At the root of the current predicament, it says, is the extra workload created by fundamental changes in the structure of research, including a proliferation of multi-site trials and an increasing number of research proposals — which will grow further if generous funding increases for the NIH continue.

Grob said the IRB system was built for a system that largely did not exist any more, comparing it to a shield that was “brittle, strained and⃛ even cracked”.

Christopher Shays (Republican, Connecticut), who chaired the hearing as head of the human resources subcommittee of the House Government Reform and Oversight Committee, said the report, if anything, understates Congressional concerns that IRBs are “in jeopardy of being overwhelmed by the weight and complexity of their work”.
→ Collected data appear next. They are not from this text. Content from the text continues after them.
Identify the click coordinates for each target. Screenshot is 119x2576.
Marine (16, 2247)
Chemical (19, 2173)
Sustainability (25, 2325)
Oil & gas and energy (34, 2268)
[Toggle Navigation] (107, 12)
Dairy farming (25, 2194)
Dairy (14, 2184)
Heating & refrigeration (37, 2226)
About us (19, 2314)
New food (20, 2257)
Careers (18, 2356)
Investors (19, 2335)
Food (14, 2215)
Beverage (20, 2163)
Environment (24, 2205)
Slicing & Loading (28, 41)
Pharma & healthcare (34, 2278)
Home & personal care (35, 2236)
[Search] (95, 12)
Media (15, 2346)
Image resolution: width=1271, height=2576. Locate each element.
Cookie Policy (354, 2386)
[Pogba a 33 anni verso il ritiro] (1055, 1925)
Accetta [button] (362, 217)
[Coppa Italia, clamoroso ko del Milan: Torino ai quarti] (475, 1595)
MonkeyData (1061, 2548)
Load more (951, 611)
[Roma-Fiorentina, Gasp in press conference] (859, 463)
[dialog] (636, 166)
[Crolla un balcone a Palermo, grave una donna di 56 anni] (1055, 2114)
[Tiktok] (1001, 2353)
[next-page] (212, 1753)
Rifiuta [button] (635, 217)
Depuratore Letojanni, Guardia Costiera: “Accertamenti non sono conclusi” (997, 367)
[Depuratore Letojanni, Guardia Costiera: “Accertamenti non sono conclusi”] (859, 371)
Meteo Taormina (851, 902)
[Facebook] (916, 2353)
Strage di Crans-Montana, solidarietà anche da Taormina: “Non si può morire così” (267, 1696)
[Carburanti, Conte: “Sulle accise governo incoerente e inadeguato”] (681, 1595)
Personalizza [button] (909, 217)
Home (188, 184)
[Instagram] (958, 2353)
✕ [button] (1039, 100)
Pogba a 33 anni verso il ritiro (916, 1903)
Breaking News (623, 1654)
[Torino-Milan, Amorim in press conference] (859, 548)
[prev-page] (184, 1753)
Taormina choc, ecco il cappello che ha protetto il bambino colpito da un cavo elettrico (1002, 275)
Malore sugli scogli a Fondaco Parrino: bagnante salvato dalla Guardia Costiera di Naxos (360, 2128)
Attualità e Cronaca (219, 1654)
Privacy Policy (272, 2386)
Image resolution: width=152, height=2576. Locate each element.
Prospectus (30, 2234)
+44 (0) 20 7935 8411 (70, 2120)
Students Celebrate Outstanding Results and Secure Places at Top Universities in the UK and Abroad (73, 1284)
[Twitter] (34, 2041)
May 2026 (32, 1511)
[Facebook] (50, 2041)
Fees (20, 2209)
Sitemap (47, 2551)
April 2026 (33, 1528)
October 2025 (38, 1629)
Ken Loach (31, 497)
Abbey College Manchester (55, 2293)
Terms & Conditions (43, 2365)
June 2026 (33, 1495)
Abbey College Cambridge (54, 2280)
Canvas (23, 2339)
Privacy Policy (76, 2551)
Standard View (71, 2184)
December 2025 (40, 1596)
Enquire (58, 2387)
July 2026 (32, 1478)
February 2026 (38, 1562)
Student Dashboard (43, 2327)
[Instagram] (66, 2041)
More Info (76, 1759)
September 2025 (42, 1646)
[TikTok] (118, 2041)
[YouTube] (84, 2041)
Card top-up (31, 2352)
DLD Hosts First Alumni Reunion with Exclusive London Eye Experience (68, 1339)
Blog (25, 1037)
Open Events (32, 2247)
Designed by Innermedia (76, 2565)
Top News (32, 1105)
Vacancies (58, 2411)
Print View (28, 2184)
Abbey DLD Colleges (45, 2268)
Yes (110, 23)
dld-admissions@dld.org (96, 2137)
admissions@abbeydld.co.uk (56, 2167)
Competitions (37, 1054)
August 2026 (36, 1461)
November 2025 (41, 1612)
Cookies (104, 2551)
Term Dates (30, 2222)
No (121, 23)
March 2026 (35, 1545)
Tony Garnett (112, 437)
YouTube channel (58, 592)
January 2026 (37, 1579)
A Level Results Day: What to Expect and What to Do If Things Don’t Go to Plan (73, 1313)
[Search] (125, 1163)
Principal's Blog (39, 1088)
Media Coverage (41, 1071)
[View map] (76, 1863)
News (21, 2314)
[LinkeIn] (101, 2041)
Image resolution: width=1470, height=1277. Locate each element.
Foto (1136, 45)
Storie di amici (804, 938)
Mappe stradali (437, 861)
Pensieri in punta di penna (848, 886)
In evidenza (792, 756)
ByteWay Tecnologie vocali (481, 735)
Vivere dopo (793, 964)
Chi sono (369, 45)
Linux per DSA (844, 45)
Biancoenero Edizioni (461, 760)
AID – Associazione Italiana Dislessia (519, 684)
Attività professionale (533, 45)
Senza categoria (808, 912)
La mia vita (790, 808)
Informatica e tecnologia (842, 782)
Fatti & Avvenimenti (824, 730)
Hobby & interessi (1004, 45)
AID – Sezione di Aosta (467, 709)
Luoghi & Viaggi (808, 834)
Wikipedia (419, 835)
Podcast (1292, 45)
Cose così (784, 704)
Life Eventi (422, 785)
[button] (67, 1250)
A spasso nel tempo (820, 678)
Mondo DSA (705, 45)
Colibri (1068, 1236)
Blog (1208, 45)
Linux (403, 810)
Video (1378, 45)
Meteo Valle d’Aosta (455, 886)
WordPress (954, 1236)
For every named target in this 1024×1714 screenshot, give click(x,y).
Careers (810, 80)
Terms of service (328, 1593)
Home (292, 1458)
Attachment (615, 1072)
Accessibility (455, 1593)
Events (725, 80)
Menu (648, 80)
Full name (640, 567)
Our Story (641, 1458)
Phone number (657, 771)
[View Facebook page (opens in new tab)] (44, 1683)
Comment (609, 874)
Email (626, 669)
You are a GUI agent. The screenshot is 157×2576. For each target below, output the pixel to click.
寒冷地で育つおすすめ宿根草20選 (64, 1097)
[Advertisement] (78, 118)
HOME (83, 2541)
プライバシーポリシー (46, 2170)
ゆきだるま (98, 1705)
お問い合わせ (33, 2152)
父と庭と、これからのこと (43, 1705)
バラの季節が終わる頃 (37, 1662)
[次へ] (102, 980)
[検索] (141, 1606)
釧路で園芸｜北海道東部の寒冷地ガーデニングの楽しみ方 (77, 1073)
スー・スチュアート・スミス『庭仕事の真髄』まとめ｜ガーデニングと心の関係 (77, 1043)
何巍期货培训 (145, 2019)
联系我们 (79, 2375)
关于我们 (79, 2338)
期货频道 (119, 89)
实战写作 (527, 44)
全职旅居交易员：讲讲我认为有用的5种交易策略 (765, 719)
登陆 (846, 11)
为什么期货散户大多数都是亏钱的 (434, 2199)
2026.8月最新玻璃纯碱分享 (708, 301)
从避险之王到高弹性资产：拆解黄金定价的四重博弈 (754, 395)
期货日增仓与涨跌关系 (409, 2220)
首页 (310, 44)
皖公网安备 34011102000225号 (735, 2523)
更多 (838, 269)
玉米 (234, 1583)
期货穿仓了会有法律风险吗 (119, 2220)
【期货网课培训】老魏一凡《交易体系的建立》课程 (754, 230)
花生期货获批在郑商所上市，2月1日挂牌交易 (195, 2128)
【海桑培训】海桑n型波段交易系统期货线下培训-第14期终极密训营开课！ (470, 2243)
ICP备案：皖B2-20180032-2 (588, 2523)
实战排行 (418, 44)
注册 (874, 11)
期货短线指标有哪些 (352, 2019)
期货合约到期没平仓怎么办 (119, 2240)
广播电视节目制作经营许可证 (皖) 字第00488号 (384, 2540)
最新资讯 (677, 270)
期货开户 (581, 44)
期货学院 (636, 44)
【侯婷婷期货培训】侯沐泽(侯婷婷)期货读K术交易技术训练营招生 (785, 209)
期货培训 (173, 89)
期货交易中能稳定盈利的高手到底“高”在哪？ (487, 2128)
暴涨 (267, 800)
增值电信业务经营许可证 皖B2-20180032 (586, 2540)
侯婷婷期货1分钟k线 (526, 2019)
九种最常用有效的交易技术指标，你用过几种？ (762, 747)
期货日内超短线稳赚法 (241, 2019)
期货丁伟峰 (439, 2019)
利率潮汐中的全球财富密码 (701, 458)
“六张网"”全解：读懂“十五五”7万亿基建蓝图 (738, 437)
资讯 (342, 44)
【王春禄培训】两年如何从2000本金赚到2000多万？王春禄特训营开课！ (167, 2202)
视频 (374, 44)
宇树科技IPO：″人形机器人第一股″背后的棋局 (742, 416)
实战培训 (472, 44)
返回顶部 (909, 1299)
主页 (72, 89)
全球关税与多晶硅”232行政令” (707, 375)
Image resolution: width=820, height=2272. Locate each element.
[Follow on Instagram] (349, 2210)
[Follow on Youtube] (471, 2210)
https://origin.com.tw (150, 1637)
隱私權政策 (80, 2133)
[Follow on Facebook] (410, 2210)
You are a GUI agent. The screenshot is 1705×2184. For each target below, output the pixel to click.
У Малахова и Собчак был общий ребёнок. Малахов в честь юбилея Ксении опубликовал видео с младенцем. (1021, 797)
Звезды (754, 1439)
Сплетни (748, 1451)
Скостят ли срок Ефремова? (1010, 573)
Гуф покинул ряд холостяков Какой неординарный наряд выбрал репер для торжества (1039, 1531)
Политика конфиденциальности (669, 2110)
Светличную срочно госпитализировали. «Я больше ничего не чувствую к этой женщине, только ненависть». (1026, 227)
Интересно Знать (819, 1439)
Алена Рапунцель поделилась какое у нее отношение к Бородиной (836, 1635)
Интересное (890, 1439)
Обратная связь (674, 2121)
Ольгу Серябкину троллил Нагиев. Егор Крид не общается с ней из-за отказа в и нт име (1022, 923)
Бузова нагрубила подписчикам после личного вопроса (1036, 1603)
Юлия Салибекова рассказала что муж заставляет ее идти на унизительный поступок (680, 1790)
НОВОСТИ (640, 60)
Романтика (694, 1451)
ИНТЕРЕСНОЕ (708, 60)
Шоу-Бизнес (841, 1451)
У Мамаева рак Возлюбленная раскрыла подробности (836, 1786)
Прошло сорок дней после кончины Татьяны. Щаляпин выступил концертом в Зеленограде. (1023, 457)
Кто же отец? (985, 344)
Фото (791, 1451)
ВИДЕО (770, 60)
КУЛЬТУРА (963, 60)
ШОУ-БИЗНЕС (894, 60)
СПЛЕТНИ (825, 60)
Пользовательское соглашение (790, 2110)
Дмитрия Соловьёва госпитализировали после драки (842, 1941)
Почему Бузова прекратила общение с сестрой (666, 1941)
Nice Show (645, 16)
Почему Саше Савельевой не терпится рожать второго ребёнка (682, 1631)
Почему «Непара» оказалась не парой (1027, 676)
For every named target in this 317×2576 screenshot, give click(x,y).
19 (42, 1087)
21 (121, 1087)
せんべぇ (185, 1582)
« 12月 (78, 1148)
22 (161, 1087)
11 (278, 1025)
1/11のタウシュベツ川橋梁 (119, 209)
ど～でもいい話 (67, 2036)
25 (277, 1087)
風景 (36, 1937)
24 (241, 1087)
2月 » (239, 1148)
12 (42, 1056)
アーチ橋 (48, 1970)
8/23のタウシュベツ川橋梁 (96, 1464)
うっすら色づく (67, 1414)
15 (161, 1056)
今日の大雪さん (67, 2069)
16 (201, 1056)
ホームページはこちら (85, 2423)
For instance, he said the system “failed miserably” in a recent New York case in which healthy black and Latino boys, the younger brothers of delinquents, were given the now-banned drug fenfluramine to study their aggressive tendencies (see box). Yet even Shays, a leading critic of IRBs, did not suggest Congress should intervene by writing new laws. Many necessary reforms, he said, were within the power of IRB sponsors and administrators to implement at once.

Grob pointed to increased commercial sponsorship: “IRBs feel pressure to accommodate these sponsors who are looking for quick turnaround of their research and for whom time is money,” he said.

Speaking on behalf of the Association of American Medical Colleges, Robert Levine, a professor of medicine at Yale University, called it “most unfortunate” that the tone of the report — which did not catalogue specific ethical lapses and specifically said it claims no widespread abuses of research subjects — “conflicts with its substance”. It seemed to portray a system in crisis yet yielded no evidence of harm, Levine said, warning that adverse publicity would make it even harder to recruit high-quality people for demanding, largely unpaid IRB work.

Bert Spilker, the senior vice-president for scientific and regulatory affairs at the Pharmaceutical Research and Manufacturers of America, declared the IRB system “sound” and “working well”. He urged the adoption of modest reforms to improve IRBs' efficiency but without new laws. He challenged a recommendation in the report that IRBs monitor clinical trials in progress, saying it was not necessary or appropriate because either drug companies audit the trials themselves or hire others to do this, or the FDA audits them.

Spilker said the notion that IRBs face conflict because of allegiance to their institutions was more theoretical than real. Levine said it was not in the interests of institutions to have their IRBs approving experiments that led to bad press or lawsuits.

Shays called it “pathetic” that the OPRR, which is charged with ensuring the protection of human subjects in all research conducted or funded by the DHHS, has only one full-time investigative worker.

Among its 70 current investigations, the OPRR carried out only one on-site investigation in the past year, Ellis said. That, at the University of Maryland, found that the IRB was understaffed, undereducated and has been meeting and approving experiments without a quorum.